What do you think? Is Senator Harris’s new plan to raise teacher pay a real winner? Will it improve public schooling? Or is it just an election-season stunt, a way to gain attention without really solving any problems?

Kamala Harris

A winner?

Here’s what we know: In a speech at Texas Southern University, the Democratic 2020 presidential hopeful outlined a plan to increase pay for public-school teachers. In brief, Senator Harris is pledging $315 billion to raise teacher pay an average of ten percent. Here’s how NBC described the plan:

According to the Harris campaign, the goal is to eventually increase teacher pay by an average of $13,500 per person, putting it in line with typical salaries for other employees with college degrees. Campaign materials pointed to research by the left-leaning Economic Policy Institute that found teachers make 11 percent less than college-educated workers on average in combined salary and benefits.

Under the California senator’s plan, the federal government would finance 10 percent of the total pay increase for the first year and then pay out 3 dollars to states for every 1 dollar they put into additional salaries.

It would commit additional funds to further increase salaries for teachers in highest-need schools along with a “multi-billion dollar investment” in career development for educators. Half of it would go toward teachers studying at historic black colleges and universities (HBCUs) and other institutions with predominantly minority students.

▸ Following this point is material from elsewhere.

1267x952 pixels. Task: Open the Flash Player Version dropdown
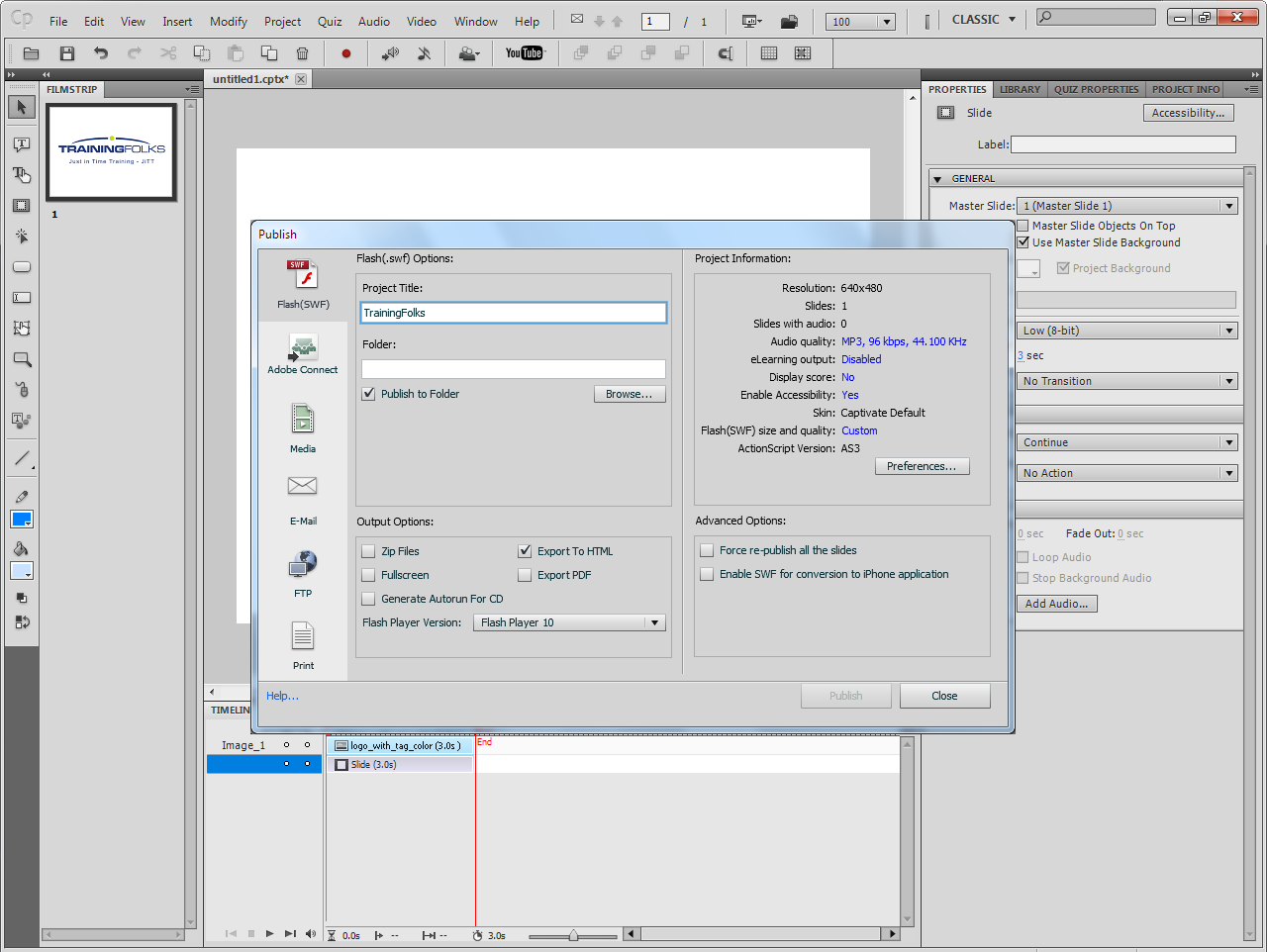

In a sense, Harris’s plan is merely a continuation of a Democratic Party tradition. In the 2016 campaign, Comrade Sanders liked to call vaguely for better pay for public-school teachers. As Sanders liked to say back then,

the top 25 hedge fund managers earned more than the combined income of 425,000 public school teachers.

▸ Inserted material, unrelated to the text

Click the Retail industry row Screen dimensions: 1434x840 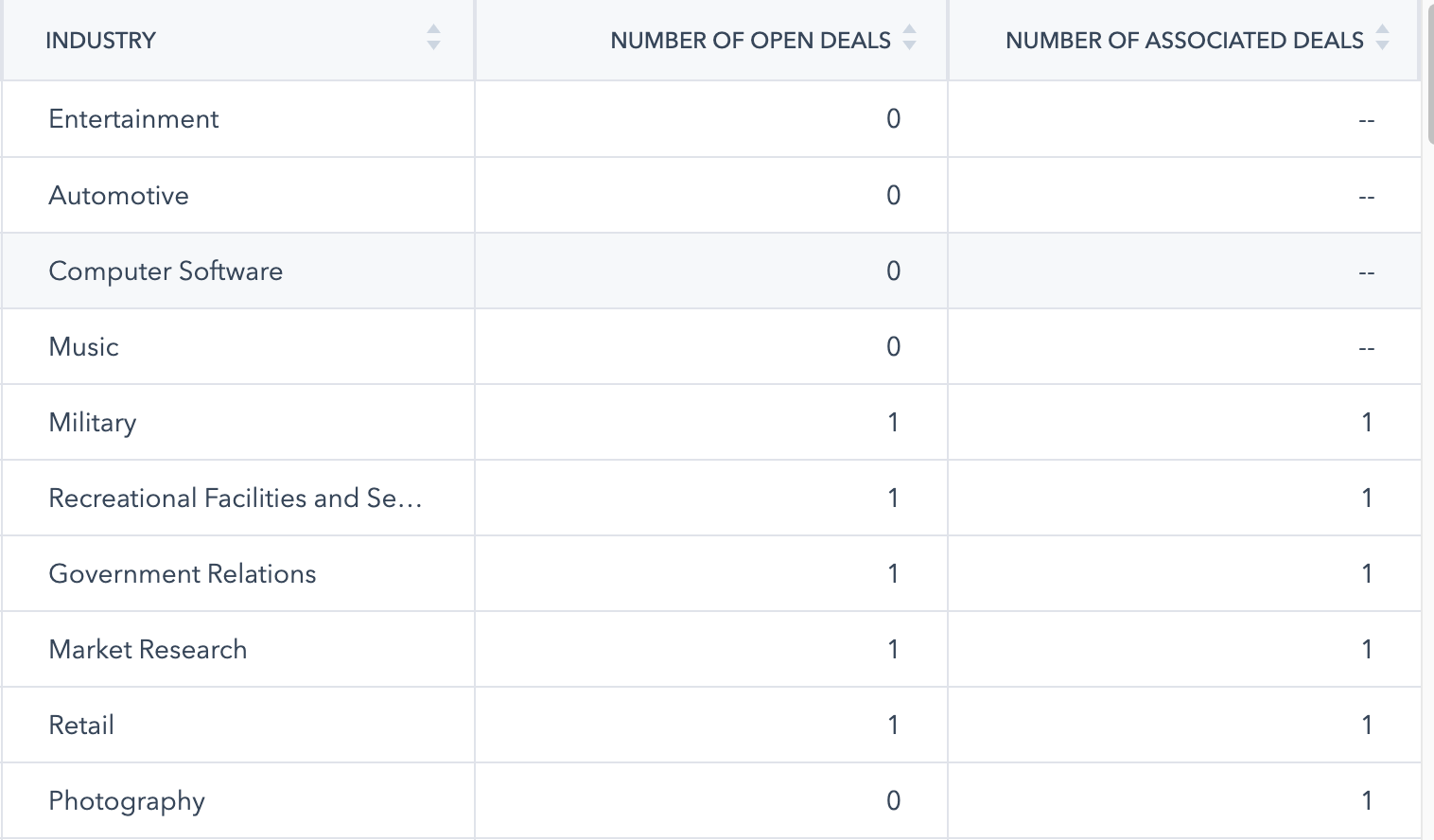[x=81, y=725]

But Sanders didn’t offer the kind of detail that Harris has laid out this year. Clearly, the echoes of teacher strikes over the past two years have changed the political landscape of progressive politics.

Conservatives are likely to see this proposal as dangerous and extreme. As ed commentator Rick Hess told Politico, it sounds like more of a fantasy for the primary season than a real plan for the Oval Office. As Hess put it,

I don’t know that it’s being proposed as actionable legislation so much as a marker. . . . Republicans, in particular, are nervous about once you open that barn door, just how involved Washington winds up getting in local education decisions and deciding who gets hired, how they get compensated.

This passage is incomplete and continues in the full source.